Milking the system. (Reuters/Nguyen Huy Kham)

Dairy farmers in Vermont are slowly replacing hired hands with automated robots—an expensive but reliable alternative to the troublesome humans that farmers employ.

Finding reliable farm employees can be a tough task, since they typically begin their demanding work days early in the morning and also during weekends. The vast majority of US farmworkers—78%—are foreign-born, according to the National Agricultural Workers Survey, and many are undocumented.

In Vermont, where some farm workers are unskilled, recovering drug addicts, farmers complain about broken farm equipment, safety concerns, and a lack of focus on the task at hand. So some farms have turned to investing heavily in robots to solve these problems.

Vermont’s Nordic Farms, which installed robots over a decade ago to milk its cows, has replaced five full-time employees on its 11-person farm. Today those robots assist in milking its 260-cow herd. Owner Clark Hinsdale told the publication that the question came down to, “Can you get and keep employees, or do you have to get illegal Mexicans?” The obvious answer, he said, is “Almost everybody has illegal Mexicans. We have (robots).”

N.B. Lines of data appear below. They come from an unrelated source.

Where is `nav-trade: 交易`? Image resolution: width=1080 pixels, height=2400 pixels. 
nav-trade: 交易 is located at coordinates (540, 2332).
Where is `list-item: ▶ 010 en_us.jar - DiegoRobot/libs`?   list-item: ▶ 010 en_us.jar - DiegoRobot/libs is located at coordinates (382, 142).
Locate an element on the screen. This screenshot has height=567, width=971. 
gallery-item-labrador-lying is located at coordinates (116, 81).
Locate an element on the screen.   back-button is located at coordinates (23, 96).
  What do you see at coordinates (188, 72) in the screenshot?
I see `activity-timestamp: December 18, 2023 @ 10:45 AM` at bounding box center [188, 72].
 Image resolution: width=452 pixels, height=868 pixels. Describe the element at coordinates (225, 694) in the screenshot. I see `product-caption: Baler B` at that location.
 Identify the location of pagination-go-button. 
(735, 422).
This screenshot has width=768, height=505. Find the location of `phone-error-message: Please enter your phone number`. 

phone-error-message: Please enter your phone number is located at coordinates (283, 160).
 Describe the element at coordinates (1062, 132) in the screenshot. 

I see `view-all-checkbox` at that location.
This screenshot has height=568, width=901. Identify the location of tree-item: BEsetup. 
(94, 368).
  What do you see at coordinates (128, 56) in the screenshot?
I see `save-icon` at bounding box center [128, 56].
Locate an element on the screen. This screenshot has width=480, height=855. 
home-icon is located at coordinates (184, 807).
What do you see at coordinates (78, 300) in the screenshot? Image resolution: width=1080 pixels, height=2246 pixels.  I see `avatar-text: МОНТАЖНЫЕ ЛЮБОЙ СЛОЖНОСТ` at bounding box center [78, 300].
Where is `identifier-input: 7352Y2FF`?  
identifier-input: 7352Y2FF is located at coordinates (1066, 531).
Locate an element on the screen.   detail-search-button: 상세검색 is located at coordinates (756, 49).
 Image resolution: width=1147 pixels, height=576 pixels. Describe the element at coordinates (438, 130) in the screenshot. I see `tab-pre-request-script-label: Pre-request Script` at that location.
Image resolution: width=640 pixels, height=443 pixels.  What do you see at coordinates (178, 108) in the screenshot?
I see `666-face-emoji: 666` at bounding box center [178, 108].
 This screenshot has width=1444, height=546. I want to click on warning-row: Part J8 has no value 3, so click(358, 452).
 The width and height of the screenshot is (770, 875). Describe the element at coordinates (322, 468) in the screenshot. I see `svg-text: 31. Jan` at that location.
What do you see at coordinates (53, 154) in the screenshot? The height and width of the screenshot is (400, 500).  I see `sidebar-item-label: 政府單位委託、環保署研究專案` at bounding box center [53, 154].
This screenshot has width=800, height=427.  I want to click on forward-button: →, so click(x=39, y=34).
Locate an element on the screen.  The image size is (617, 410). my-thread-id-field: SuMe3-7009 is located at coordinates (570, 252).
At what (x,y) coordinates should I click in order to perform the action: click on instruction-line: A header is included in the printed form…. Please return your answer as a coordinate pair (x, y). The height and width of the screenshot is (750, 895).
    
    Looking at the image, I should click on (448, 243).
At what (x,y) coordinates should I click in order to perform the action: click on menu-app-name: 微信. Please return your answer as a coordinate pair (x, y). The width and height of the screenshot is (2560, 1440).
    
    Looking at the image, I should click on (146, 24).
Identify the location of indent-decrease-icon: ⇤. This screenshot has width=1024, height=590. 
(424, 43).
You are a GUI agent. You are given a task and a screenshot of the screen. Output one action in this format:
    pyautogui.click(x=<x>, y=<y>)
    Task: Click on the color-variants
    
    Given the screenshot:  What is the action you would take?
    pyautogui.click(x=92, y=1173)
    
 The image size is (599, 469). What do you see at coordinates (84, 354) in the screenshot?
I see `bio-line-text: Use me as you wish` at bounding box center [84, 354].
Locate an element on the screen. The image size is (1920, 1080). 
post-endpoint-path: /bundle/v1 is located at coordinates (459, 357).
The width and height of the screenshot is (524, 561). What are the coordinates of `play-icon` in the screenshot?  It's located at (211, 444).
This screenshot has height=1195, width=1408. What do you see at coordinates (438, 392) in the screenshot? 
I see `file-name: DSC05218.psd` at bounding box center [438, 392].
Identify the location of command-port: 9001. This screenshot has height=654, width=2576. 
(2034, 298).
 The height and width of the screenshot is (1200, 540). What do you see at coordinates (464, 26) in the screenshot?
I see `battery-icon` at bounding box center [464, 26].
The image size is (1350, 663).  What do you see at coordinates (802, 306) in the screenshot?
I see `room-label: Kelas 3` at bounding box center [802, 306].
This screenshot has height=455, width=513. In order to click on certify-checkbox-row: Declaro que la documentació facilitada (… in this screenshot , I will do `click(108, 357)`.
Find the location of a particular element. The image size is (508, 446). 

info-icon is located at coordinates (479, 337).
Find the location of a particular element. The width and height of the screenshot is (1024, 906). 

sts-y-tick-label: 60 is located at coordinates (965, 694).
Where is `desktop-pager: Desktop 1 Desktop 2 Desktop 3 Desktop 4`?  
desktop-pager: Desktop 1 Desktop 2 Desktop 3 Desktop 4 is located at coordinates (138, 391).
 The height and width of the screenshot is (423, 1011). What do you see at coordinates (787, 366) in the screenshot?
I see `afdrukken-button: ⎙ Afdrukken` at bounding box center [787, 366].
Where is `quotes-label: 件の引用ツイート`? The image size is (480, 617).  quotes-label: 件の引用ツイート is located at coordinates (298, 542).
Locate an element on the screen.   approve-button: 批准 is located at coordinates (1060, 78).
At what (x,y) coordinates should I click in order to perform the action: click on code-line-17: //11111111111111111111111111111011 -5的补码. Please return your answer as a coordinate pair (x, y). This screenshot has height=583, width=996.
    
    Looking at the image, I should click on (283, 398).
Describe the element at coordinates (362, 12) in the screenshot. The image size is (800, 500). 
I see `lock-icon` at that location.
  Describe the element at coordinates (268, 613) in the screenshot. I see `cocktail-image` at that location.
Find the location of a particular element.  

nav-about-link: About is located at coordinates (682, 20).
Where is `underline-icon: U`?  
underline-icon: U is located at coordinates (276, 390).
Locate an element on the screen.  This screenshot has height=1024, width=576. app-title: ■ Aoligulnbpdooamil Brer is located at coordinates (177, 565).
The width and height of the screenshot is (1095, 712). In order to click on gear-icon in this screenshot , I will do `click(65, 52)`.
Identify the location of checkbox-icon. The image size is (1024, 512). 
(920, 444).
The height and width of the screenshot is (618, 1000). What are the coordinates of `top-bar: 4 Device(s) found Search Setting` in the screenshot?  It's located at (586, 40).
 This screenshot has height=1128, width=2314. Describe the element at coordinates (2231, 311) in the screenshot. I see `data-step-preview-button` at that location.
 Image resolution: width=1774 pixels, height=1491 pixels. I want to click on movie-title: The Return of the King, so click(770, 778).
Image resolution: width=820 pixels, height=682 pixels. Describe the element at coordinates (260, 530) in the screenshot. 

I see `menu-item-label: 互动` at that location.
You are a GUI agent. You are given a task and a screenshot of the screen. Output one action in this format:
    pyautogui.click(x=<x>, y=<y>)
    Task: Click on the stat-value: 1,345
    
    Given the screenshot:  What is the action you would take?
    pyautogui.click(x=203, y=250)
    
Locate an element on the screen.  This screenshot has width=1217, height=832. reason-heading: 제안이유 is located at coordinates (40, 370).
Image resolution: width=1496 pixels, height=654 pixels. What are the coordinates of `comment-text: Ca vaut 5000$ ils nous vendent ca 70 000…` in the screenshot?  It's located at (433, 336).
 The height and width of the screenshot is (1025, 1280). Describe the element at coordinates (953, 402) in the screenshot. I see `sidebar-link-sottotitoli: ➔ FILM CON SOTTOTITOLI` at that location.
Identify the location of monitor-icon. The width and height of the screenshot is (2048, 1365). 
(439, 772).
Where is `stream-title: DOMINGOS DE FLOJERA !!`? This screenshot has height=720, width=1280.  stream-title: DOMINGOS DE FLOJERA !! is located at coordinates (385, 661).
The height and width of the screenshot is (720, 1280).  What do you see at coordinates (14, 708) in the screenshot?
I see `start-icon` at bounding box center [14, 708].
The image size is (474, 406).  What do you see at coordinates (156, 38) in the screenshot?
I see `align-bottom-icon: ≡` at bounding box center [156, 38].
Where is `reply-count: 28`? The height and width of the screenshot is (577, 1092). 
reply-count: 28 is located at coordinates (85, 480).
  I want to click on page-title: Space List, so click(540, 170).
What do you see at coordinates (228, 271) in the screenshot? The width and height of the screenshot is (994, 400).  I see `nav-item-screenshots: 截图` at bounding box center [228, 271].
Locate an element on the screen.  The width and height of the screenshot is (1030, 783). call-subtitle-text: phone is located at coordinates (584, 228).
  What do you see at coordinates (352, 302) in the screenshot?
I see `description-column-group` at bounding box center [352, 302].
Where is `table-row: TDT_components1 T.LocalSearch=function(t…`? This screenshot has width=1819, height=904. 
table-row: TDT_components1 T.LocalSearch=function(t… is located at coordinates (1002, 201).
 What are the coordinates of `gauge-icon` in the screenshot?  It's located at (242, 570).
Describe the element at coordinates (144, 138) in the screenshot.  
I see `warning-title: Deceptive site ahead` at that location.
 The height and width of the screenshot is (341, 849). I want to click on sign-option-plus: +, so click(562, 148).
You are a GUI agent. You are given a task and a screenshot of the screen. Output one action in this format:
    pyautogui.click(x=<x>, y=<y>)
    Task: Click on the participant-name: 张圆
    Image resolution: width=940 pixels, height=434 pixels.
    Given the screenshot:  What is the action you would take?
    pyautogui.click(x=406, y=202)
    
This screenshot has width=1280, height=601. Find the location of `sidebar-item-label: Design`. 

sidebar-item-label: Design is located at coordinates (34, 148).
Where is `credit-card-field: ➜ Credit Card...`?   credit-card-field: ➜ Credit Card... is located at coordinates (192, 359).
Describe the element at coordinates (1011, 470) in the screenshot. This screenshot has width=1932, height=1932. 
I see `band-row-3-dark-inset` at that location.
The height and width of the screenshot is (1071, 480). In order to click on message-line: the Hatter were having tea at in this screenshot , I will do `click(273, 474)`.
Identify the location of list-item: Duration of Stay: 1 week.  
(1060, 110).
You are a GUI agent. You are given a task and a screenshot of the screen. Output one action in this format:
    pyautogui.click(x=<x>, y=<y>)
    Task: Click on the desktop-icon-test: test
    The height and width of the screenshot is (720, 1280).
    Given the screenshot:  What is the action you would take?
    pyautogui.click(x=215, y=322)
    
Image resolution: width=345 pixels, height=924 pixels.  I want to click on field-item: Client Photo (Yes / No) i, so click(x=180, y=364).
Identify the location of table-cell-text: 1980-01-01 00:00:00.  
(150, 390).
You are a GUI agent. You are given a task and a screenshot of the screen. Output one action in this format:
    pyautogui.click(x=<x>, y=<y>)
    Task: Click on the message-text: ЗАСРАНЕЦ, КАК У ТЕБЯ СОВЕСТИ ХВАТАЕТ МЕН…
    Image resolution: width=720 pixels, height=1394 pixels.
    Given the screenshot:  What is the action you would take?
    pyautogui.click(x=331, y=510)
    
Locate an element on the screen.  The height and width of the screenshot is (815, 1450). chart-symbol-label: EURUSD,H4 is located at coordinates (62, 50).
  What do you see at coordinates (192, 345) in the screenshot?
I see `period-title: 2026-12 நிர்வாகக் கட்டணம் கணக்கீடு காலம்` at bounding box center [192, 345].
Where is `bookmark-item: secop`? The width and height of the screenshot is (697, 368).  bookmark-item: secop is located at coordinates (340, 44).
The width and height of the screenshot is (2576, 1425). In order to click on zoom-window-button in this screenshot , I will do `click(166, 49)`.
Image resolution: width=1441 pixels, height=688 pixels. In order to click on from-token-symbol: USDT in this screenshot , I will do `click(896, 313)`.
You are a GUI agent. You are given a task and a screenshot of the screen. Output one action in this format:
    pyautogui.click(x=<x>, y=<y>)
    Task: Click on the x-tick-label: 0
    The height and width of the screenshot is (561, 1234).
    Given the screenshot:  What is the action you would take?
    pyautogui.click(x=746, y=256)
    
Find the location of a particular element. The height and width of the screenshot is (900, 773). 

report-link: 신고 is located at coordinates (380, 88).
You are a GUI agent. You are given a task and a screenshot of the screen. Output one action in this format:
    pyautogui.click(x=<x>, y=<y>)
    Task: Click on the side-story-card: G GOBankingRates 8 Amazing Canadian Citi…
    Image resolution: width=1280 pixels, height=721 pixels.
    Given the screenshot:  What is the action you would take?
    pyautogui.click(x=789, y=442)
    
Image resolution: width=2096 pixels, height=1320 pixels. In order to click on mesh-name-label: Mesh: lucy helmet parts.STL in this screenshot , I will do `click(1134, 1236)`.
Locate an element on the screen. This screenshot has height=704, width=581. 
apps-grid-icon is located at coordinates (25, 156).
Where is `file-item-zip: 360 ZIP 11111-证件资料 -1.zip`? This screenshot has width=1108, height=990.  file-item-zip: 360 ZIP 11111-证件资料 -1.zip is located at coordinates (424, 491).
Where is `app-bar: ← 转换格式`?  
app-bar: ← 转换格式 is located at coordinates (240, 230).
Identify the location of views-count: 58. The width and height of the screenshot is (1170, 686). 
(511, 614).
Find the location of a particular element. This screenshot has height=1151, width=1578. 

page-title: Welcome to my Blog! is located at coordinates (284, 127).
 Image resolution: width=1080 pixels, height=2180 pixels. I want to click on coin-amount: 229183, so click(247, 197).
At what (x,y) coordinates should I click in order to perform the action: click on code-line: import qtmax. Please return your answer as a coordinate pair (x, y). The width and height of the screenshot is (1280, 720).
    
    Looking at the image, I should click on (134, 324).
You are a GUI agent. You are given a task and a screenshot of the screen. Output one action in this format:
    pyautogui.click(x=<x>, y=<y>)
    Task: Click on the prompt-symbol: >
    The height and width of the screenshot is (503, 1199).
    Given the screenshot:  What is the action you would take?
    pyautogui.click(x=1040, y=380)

At roughly $200,000 a pop, the robots aren’t cheap. But they are legal, reliable, and don’t make mistakes. According to the Free Press, the milking machines work with lasers that scan the cows’ udders in a mechanical milking stall, and then use small arms to position and attach suction cups.

After the milking, rotating brushes reminiscent of a miniature car wash methodically clean the udder in an attempt to head off mastitis, the most feared infection in the dairy barn and one of the most common. Once the cow is milked and shunted off, the next cow sniffs her way into the stall and the process repeats itself. All without human intervention.

Agricultural robots are on the rise, used for tilling, sowing and harvesting grains. Autonomous tractors now spray pesticides, accompanied at times by whirring drones that work to detect patches of weeds. And robotics companies are working on machines with the precision required for picking fruits and vegetables.